By now, I sense a glaze of ennui is beginning to appear in your eyes. The warning signs of elaborate writing are blinking intensely. You’re likely conscious that Labuschagne hit 160 for his state team this week and is being widely discussed for an return to the Test side before the Ashes series.
You probably want to read more about cricket matters. But first – you now grasp with irritation – you’re going to have to get through a section of playful digression about toasties, plus an extra unwanted bonus paragraph of self-referential analysis in the second person. You sigh again.
He turns the sandwich on to a dish and heads over the fridge. “Few try this,” he announces, “but I genuinely enjoy the toastie cold. There, in the fridge. You get that cheese to harden up, go bat, come back. Boom. Sandwich is perfect.”
Back to Cricket
Alright, let’s try it like this. How about we cover the match details to begin with? Quick update for your patience. And while there may only be six weeks until the initial match, Labuschagne’s 100 runs against Tasmania – his third in recent months in all cricket – feels quietly decisive.

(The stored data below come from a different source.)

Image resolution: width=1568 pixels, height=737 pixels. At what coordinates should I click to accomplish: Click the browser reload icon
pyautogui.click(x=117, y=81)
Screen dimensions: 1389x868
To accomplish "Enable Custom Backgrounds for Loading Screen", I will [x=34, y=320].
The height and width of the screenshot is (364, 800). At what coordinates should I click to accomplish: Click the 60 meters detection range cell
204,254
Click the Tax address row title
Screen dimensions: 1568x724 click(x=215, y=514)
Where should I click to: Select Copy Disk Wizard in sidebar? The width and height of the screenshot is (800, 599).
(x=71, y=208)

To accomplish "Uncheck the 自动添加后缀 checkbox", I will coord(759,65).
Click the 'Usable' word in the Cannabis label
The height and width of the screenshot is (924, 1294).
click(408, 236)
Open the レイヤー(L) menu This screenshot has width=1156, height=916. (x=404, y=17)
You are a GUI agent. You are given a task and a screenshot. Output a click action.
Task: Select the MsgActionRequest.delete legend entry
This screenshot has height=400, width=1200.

This is an Australian top order badly short of form and structure, shown up by the South African team in the Test championship decider, shown up once more in the Caribbean afterwards. Labuschagne was left out during that tour, but on one hand you gathered Australia were eager to bring him back at the first opportunity. Now he appears to have given them the right opportunity.
This represents a plan that Australia need to work. Khawaja has a single hundred in his past 44 innings. The young batsman looks not quite a first-innings batsman and closer to the attractive performer who might act as a batsman in a Indian film. Other candidates has made a cogent case. One contender looks out of form. Marcus Harris is still surprisingly included, like unwanted guests. Meanwhile their skipper, Pat Cummins, is injured and suddenly this feels like a surprisingly weak team, missing authority or balance, the kind of built-in belief that has often given Australia a lead before a ball is bowled.
Labuschagne’s Return
Enter Marnus: a world No 1 Test batter as in the recent past, just left out from the ODI side, the perfect character to return structure to a shaky team. And we are advised this is a more relaxed and thoughtful Labuschagne these days: a pared-down, no-frills Labuschagne, less extremely focused with technical minutiae. “It seems I’ve really simplified things,” he said after his century. “Less focused on technique, just what I need to bat effectively.”
Of course, nobody truly believes this. In all likelihood this is a rebrand that exists just in Labuschagne’s mind: still endlessly adjusting that approach from all day, going further toward simplicity than any player has attempted. You want less technical? Marnus will spend months in the nets with coaches and video clips, exhaustively remoulding himself into the most basic batsman that has ever played. This is just the quality of the focused, and the characteristic that has consistently made Labuschagne one of the highly engaging players in the sport.
Bigger Scene
It could be before this very open England-Australia contest, there is even a type of interesting contrast to Labuschagne’s endless focus. For England we have a side for whom technical study, especially personal critique, is a forbidden topic. Trust your gut. Be where the ball is. Embrace the current.
For Australia you have a player such as Labuschagne, a man terminally obsessed with the sport and wonderfully unconcerned by who knows about it, who finds cricket even in the spaces between the cricket, who approaches this quirky game with exactly the level of absurd reverence it demands.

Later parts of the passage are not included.